The original environmentalists
American Indians reaffirm their connection to the earth while others catch on
Delores McHenry remembers the moment when, as a child, she discovered her connection to the earth. She was in the Mechoopda Indian village, talking with the gardener for the Indian doctor.
“Rufus was around when the Bidwells were here. He always used to say, ‘You have to take care of the earth,’ “ she said from her home in Durham. “There was something about the smell and the feel of the earth. I don’t know what the connection was.”
But at 71 years old, and now a tribal elder, McHenry still feels close to the land.
“I still love being in the dirt,” she joked. She recalled as a child being taught that when you take something from the land, be it herbs or fruit, you must always give something in return, because nature is not to be taken for granted.
These days, with her children fully grown and after the recent passing of her husband, McHenry has her heart set on starting a garden full of native plants. Among them, redbud, sedge and buckeye—plants her ancestors picked from the wild.
In a way, McHenry is returning to her roots, and it’s been a lifelong process. Despite growing up in the Mechoopda village, she always felt distant from tribal life. Her elders rarely spoke of the old ways, something she attributes to white settlers who tried to force their lifestyle upon the Indians.
It wasn’t until recently that she and others around her started taking an active role in preserving the culture.
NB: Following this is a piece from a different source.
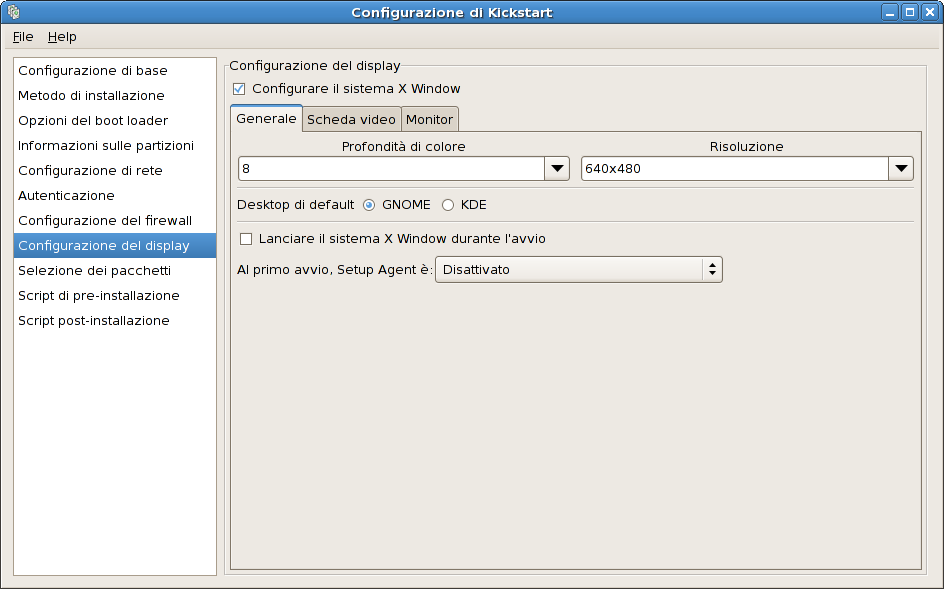Uncheck Configurare il sistema X Window
Viewport: 944px width, 589px height.
click(239, 89)
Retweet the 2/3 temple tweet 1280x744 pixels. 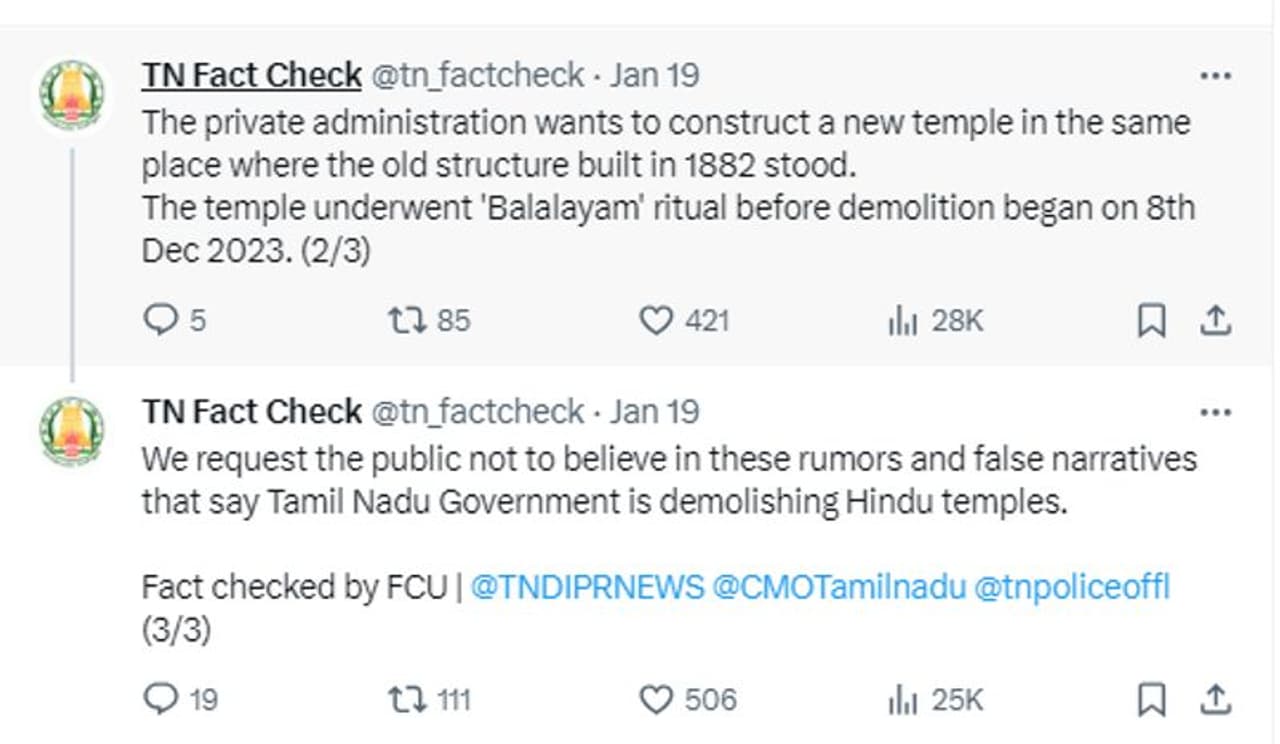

“It’s in the kids,” McHenry said, adding that her grandson has shown great interest in American Indian history and culture. “It’s not been lost—it’s just been quiet, waiting to come out.”
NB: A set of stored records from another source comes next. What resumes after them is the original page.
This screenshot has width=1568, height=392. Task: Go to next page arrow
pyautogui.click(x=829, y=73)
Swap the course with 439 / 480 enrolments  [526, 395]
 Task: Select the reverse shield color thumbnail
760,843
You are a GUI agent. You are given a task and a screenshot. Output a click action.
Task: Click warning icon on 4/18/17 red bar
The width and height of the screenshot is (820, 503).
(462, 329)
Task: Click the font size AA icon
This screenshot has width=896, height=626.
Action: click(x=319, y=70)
This coming full circle is an idea Arlene Ward embraces whole-heartedly. Also of the Mechoopda Maidu, Ward believes that many American Indians are just now beginning to heal from old wounds suffered when the settlers came to the area 150 years ago.
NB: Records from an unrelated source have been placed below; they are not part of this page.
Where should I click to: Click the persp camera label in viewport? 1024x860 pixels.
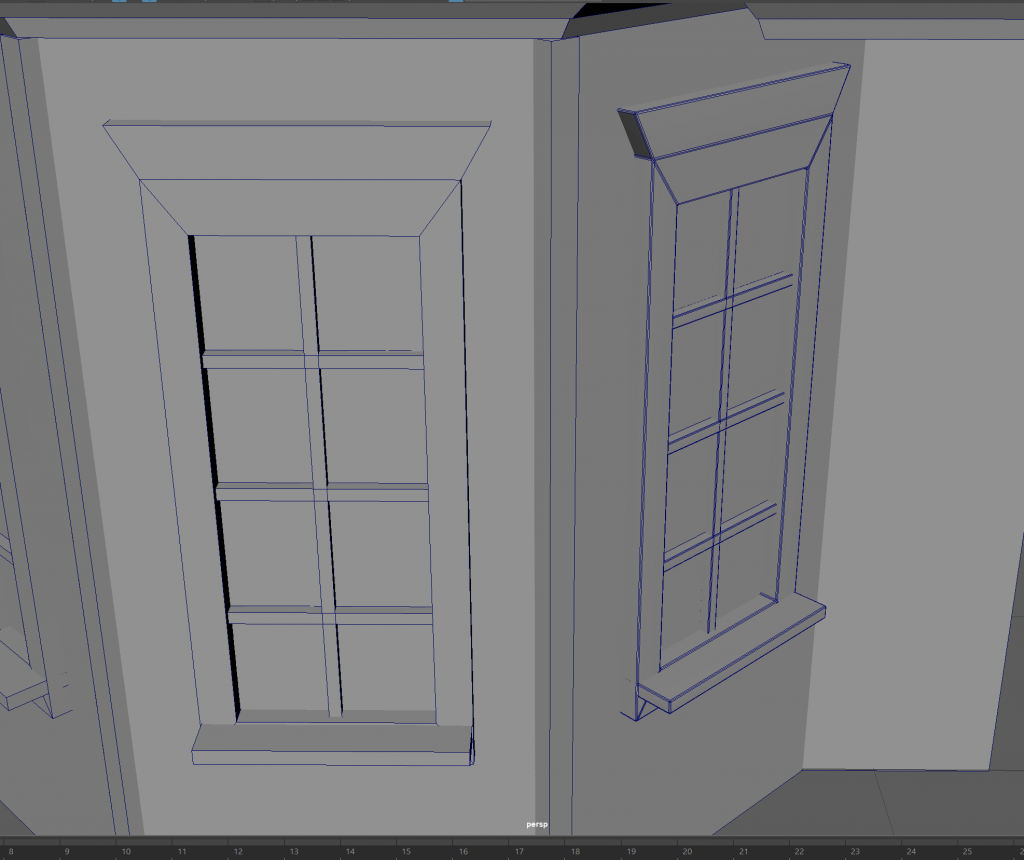pyautogui.click(x=537, y=824)
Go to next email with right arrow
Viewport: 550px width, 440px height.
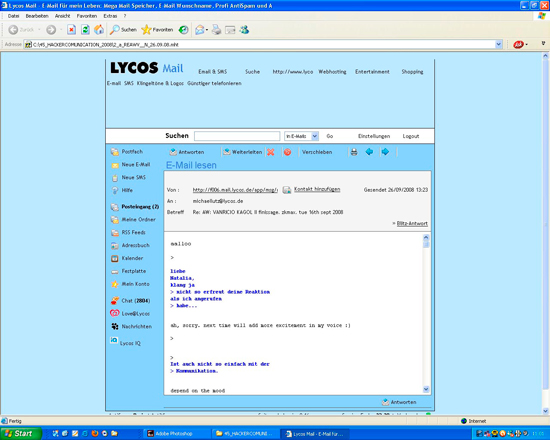(x=385, y=152)
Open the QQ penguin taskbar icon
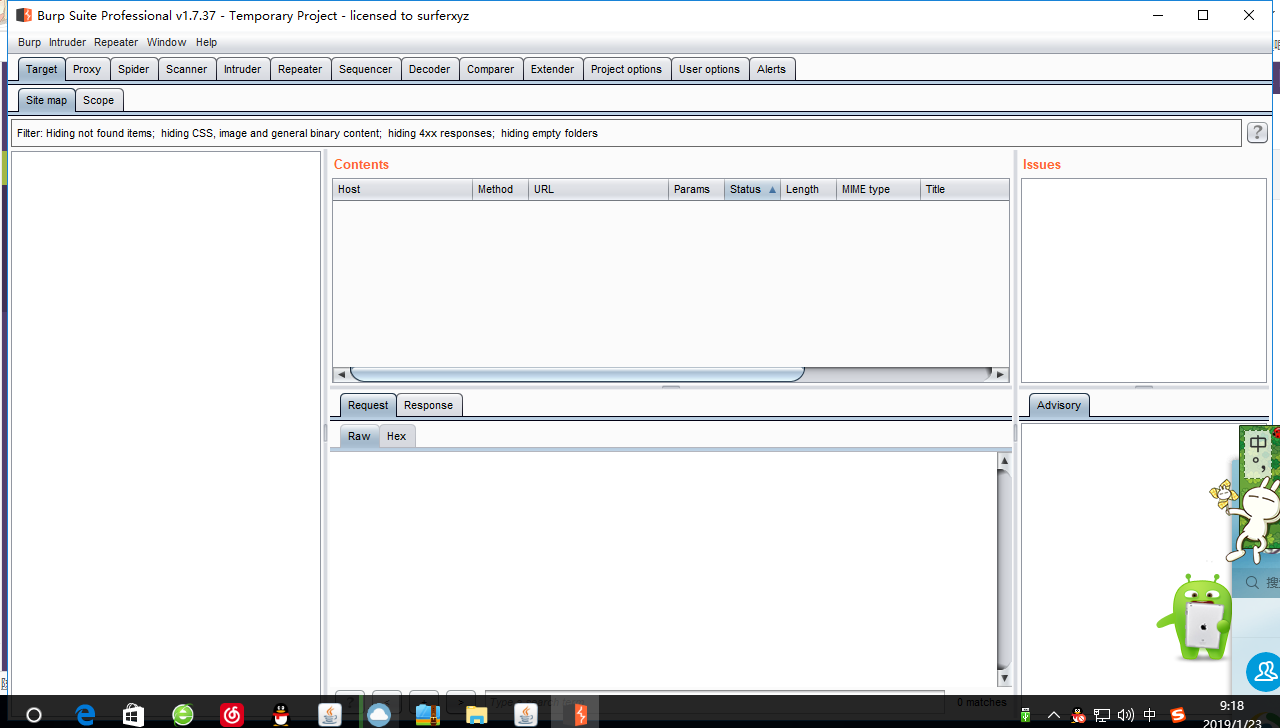This screenshot has height=728, width=1280. point(281,714)
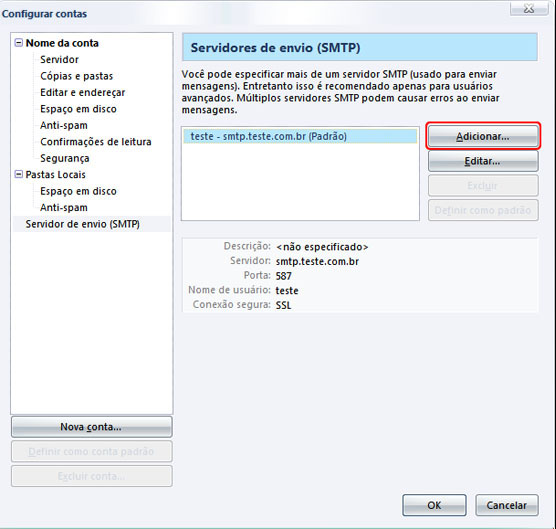Collapse the Nome da conta tree node
This screenshot has width=556, height=529.
[x=18, y=43]
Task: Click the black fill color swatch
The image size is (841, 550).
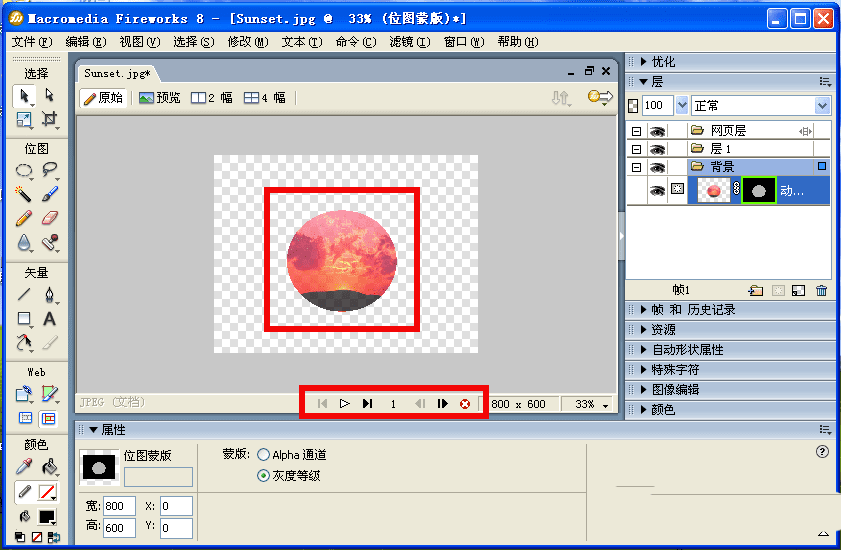Action: pyautogui.click(x=47, y=516)

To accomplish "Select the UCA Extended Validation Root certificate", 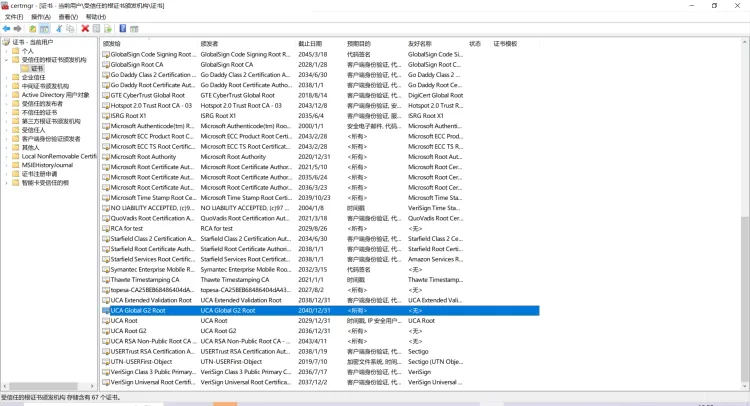I will click(x=150, y=300).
“The outside community doesn’t know that it’s still a hurt to the Indian people,” she said.
But with the healing process comes education and forward action. In the case of the Mechoopda, the past 15 years have shown great strides. In 1992, the tribe was reinstated with the federal government. Since that time, its members have created a constitution, a council, of which Ward is cultural liaison, and a housing authority, among other things.
Perhaps the most difficult task thus far, however, has been to learn not only the laws regarding American Indians but also the cultural heritage of the land. What areas are sacred and why? Which creeks were traditional fishing spots? Where are the burial grounds? By knowing these things, Ward and others can give confident answers when their input is requested on projects that could have an impact on tribal lands.
“That’s the beginning of the healing process: You have to know who you are,” said the outspoken but cheerful Ward. “We’re in a sort of sustainability conference of our own, relearning these things.”
Engrained in the cultural fibers of the Mechoopda and other American Indian tribes is a respect for the earth.
“The Indian people had a very complex culture of living with each other and their neighbors,” Ward said. “The pioneers didn’t understand that.”
Ward, like McHenry, is still learning about her heritage. Growing up in a half-Indian, half-Mexican home, Ward thought little of her cultural identity. At age 30, that all changed. Her father’s Mechoopda roots suddenly piqued her interest.
Unfortunately for the two women, their heritage is difficult to track, as much of the history has been lost with the language. A few interviews with tribal elders in the 1950s remain, and word of mouth has passed some things from generation to generation. The university, too, has been a big help and source of hope since signing a memorandum of understanding with the tribe.
“The MOU says to us, ‘We understand who you are and why this land is important to you,’ “ Ward said. “It’s the second part of the healing process.”
With Chico State’s resources, the tribe has worked with professors on various projects such as one to clean native bones found in the area, and has also found interns interested in working with the tribe.
“We don’t have to pay for a [sustainability] conference—the university did it,” Ward said. The fact that the world is catching on to the ways of a people who were, at first contact, considered uncivilized “is a sign of healing.”
So when Ward spoke at a recent “Conversations on Diversity” event at Chico State, she did so to continue the process of healing through education and action.
“Your ecosystem is here on campus. Big Chico Creek goes right through campus,” she said confidently in front of a full classroom. “What are you doing to your ecosystem? You need to figure out what your place is, what your part is. Walk the land. What is the land telling us, what are the animals telling us?”
McHenry echoed her sentiments, but added that “I don’t think people care as much as they used to. Chico has changed a lot.”
If what Ward says is true, however, perhaps another change is coming. McHenry herself has returned to the land, living in Durham, where the creation of the Mechoopda is said to have taken place. As the elders and young alike learn more about the old ways, when land was revered and not to be taken for granted, a whole new generation of American Indian—and, indeed, Americans—is gaining a new respect for the earth.
“We’re coming back full circle through the land, through the environment,” Ward said.